Starring: Peter Davison
Big Finish Productions
RRP: £14.99 (CD), £12.99 (download)
ISBN: 978 1 84435 430 6
Available 31 October 2009


1199: returning from the Crusade, Hubert, the new Earl of Mummerset, comes to take possession of Stockbridge Castle, his ancestral home. The only trouble is, in his absence, demons have taken possession of his castle... 1899: the Stockbridge mummers’ play takes a wholly unexpected turn, when the Dragon slays St George... These events are not unconnected, as the Doctor and Nyssa discover. There’s an alien presence squatting in Stockbridge Castle, and it’s their job to expose it. That is, if Turkish knights, killer boars and a gang of rogue paladins don’t stop them first...

And so begins the Stockbridge trilogy, which will feature stories set in the past, present and future of the fictional village created by Steve Parkhouse in the Fifth Doctor’s comic-strip adventures in Doctor Who Magazine. In this opening adventure, set during two points in Stockbridge’s past, writer Alan Barnes throws in references to some of the Time Lord’s previous visits to the village in the comic strip The Tides of Time and the audio drama Circular Time, but nothing too obtrusive for more casual listeners.

* **Data provided**
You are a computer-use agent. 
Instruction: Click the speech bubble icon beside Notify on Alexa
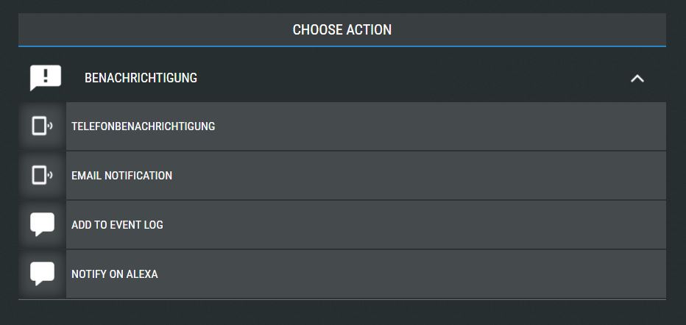[42, 274]
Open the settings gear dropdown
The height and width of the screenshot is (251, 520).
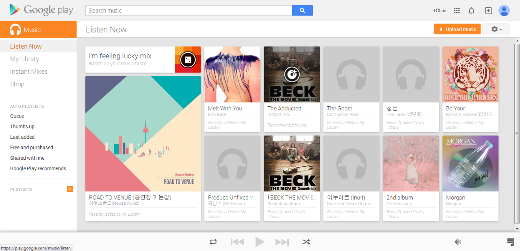[496, 29]
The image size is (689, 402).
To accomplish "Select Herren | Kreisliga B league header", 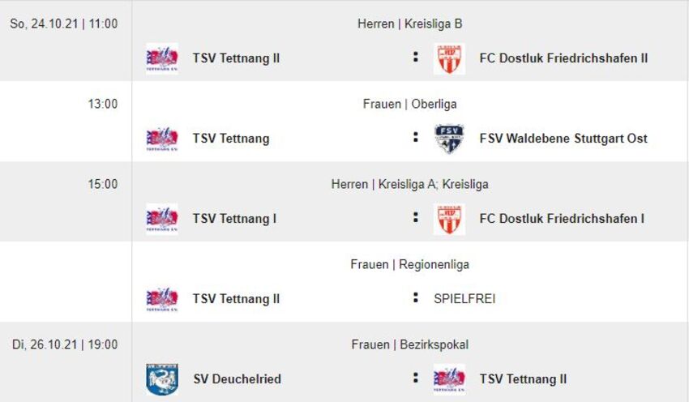I will click(x=409, y=24).
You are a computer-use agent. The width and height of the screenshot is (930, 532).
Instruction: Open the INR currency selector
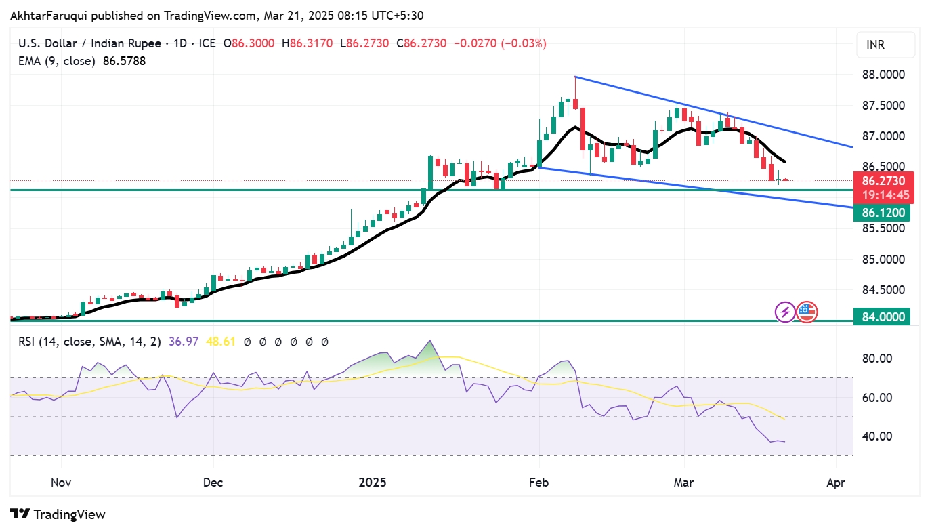tap(885, 45)
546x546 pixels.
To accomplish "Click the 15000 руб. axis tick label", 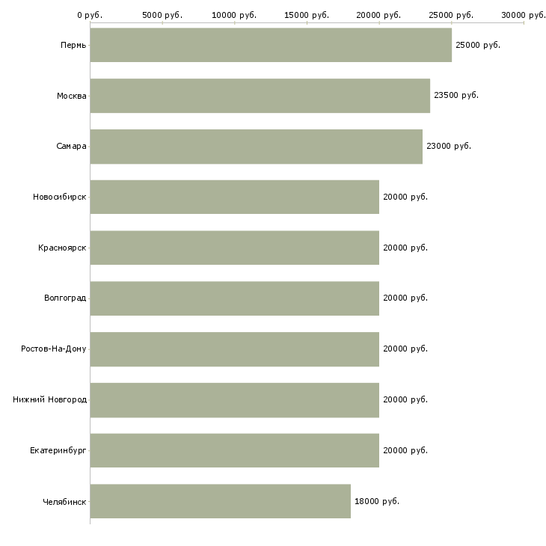I will (307, 15).

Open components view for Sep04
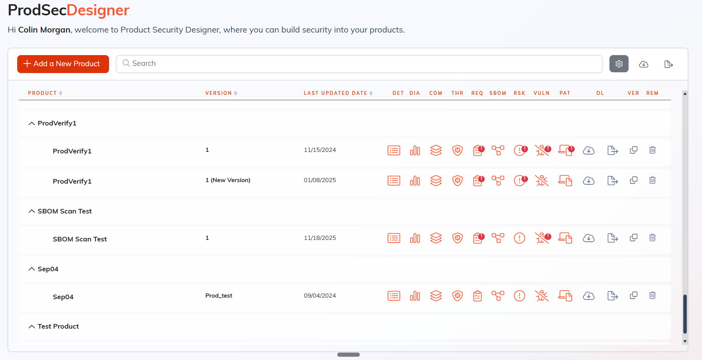(x=436, y=295)
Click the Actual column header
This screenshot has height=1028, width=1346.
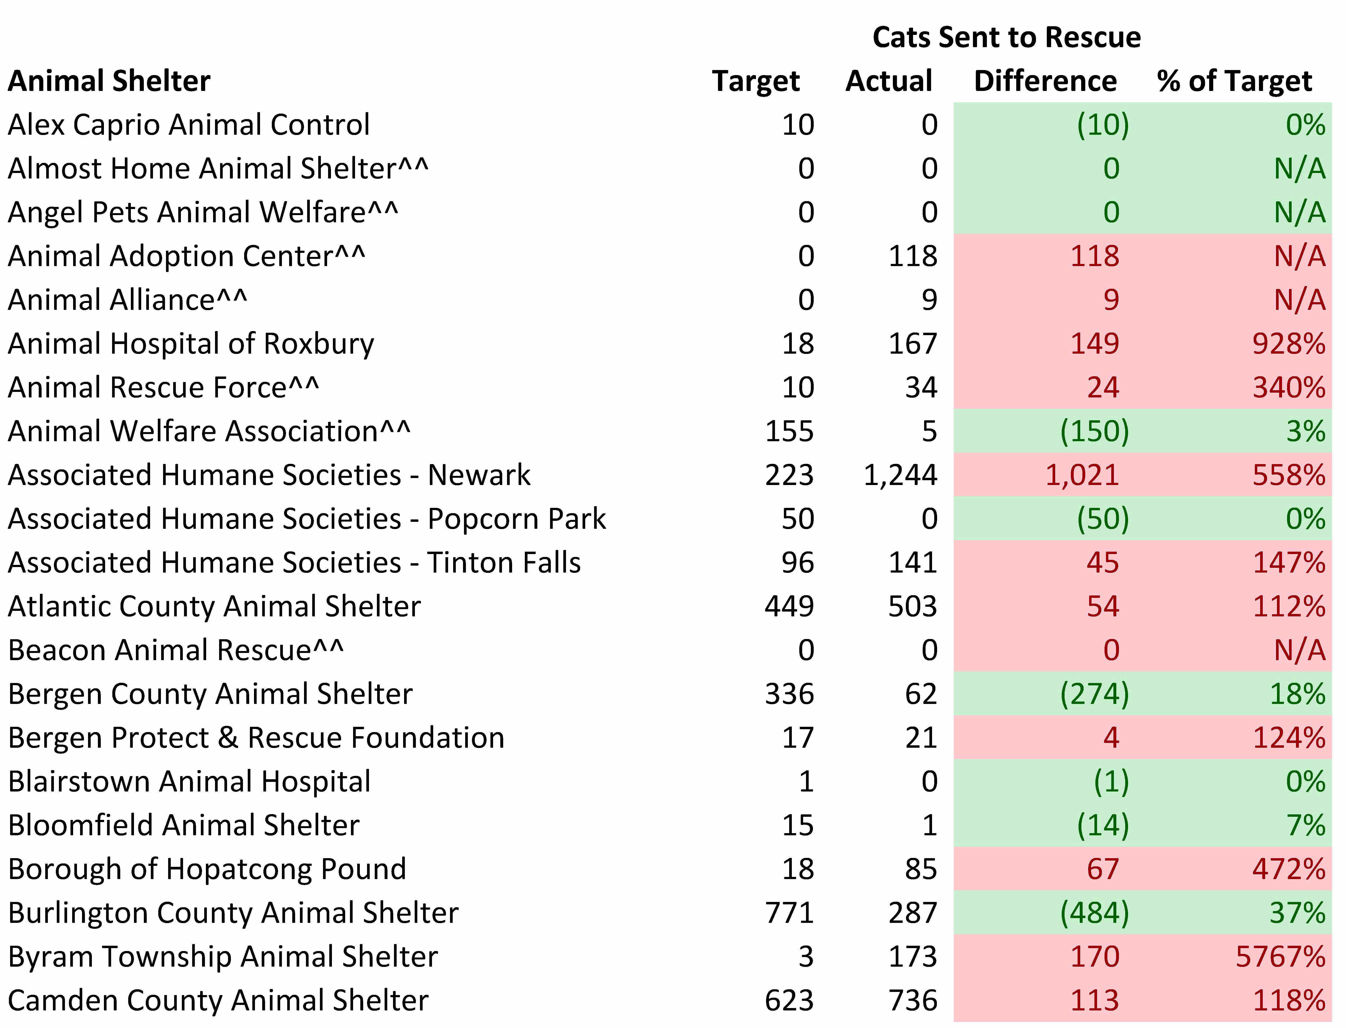[x=889, y=81]
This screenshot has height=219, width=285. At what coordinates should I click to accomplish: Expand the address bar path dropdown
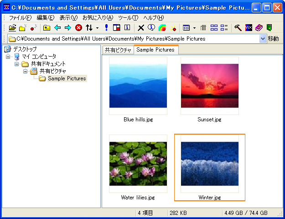(263, 39)
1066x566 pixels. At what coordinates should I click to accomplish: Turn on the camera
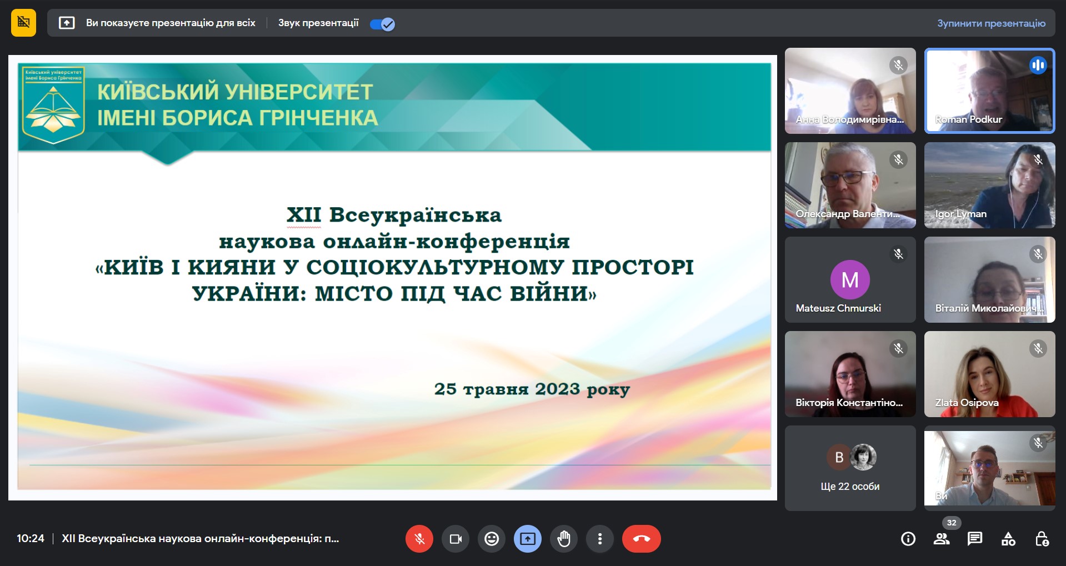coord(456,539)
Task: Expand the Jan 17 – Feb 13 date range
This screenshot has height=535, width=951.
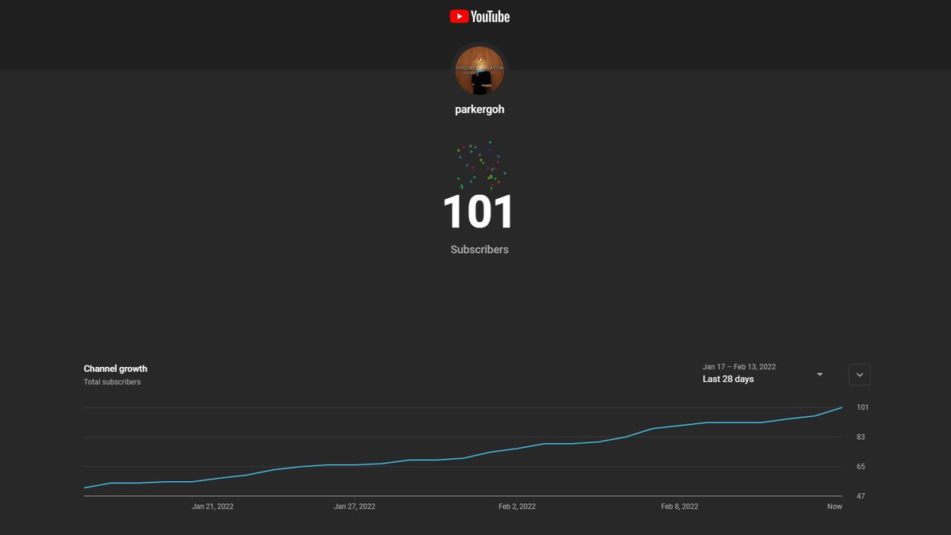Action: click(x=739, y=366)
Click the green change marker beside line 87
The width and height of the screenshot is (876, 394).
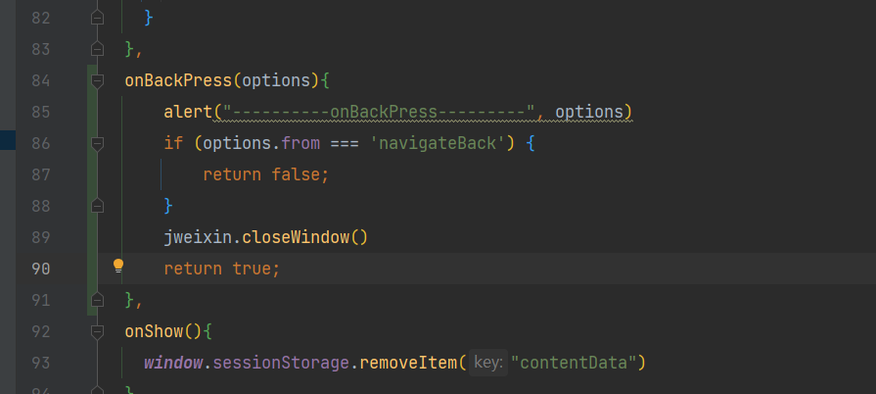92,175
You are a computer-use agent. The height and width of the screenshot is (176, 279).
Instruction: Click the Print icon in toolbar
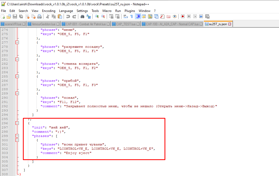[x=39, y=16]
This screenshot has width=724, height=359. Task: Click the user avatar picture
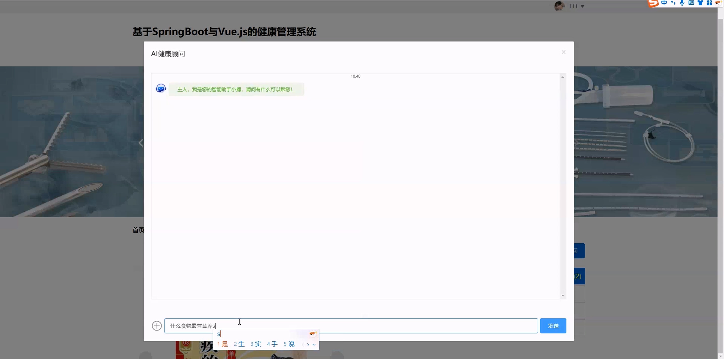[x=559, y=6]
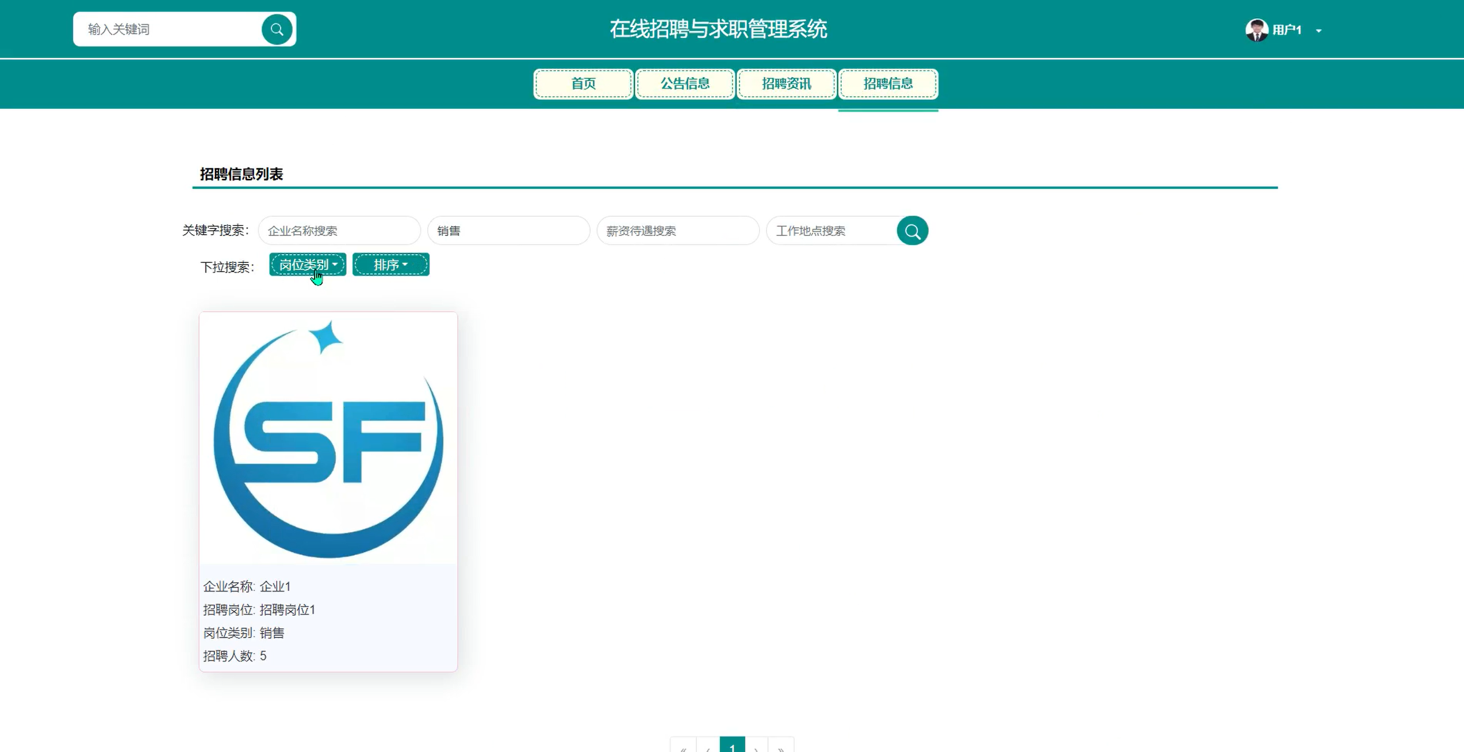Click the 薪资待遇搜索 input field
This screenshot has height=752, width=1464.
(677, 231)
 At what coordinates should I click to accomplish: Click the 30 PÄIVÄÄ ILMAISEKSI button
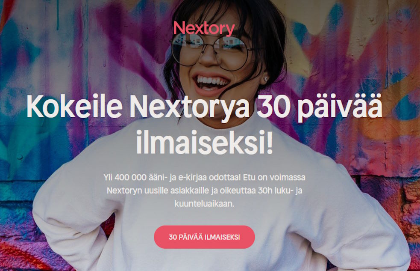pyautogui.click(x=204, y=237)
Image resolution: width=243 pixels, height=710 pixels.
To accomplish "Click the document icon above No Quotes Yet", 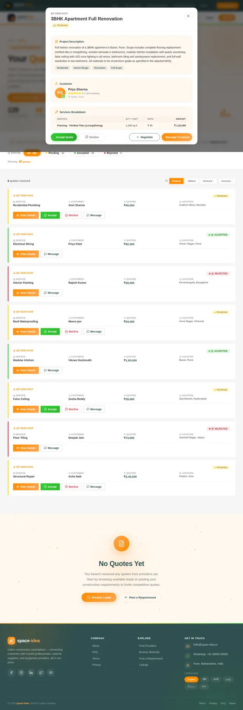I will click(x=122, y=544).
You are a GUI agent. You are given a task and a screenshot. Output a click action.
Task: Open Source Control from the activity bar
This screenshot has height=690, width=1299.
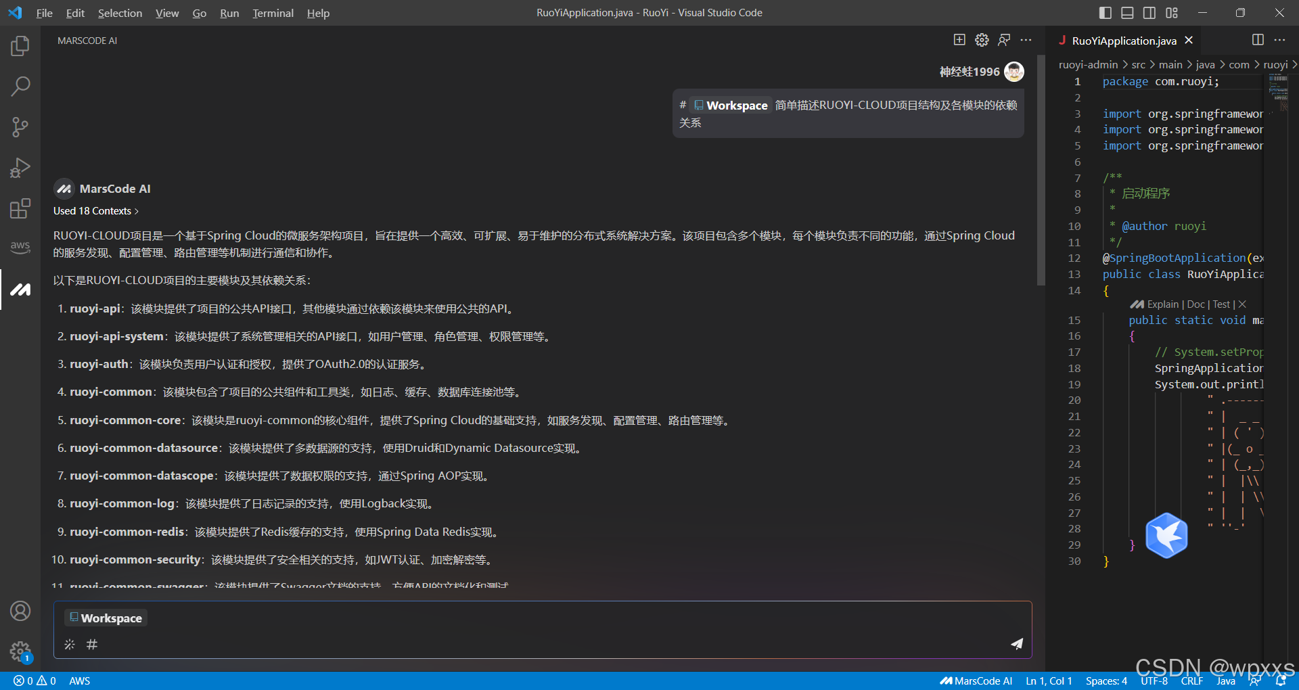pyautogui.click(x=20, y=127)
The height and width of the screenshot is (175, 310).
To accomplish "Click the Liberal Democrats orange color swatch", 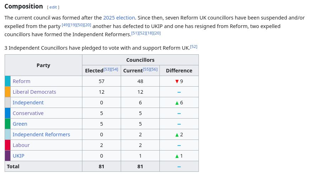I will pyautogui.click(x=8, y=92).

* **Tasks to perform**
a – Answer these questions about the Stockbridge audio drama text, one answer per line:
(i) What is the price of the download?
(ii) Who created the fictional village of Stockbridge?
(iii) In 1899, what slays St George in the mummers' play?
b – Decide whether each statement agrees with the Stockbridge audio drama text. Answer yes or no, and quote the words of the text that decide it.
(i) Hubert is returning from the Crusade in 1199.
(ii) Steve Parkhouse wrote this opening adventure.
(iii) All the stories in the trilogy are set in the past.
c – Continue the Stockbridge audio drama text, starting after its final sentence.

* **Results for the exercise**
a –
(i) £12.99
(ii) Steve Parkhouse
(iii) The Dragon

b –
(i) Yes: "1199: returning from the Crusade, Hubert, the new Earl of Mummerset, comes to take possession of Stockbridge Castle"
(ii) No: "writer Alan Barnes"
(iii) No: "stories set in the past, present and future of the fictional village"

c –
In the interviews at the end of the first disc (of two), director Barnaby Edwards and actress Sarah Sutton seem a little unclear as to the origins of Stockbridge, but that doesn’t stop this four-part adventure from getting off to a cracking start, full of mystery and humour. The mystery includes the question of how the Doctor managed to become a character in a play performed in 1899, while the humour includes self-aware serfs who wouldn’t be out of place in Monty Python and the Holy Grail and several amusing anachronisms. John Sessions puts on an outrageous French accent as Roland of Brittany, though he doesn’t “fart in our general direction”, and even this proves relevant to the plot.

Part Two flags rather badly, advancing the plot very little from the point at which the cliffhanger ending to Part One leaves off, but it does feature my favourite anachronism (the “rustle brand”), before building to its own, highly exciting, dramatic peak. From this point on, the story becomes a complex tale of disguises and stolen identities, with many of the characters proving not to be what they initially appeared to be.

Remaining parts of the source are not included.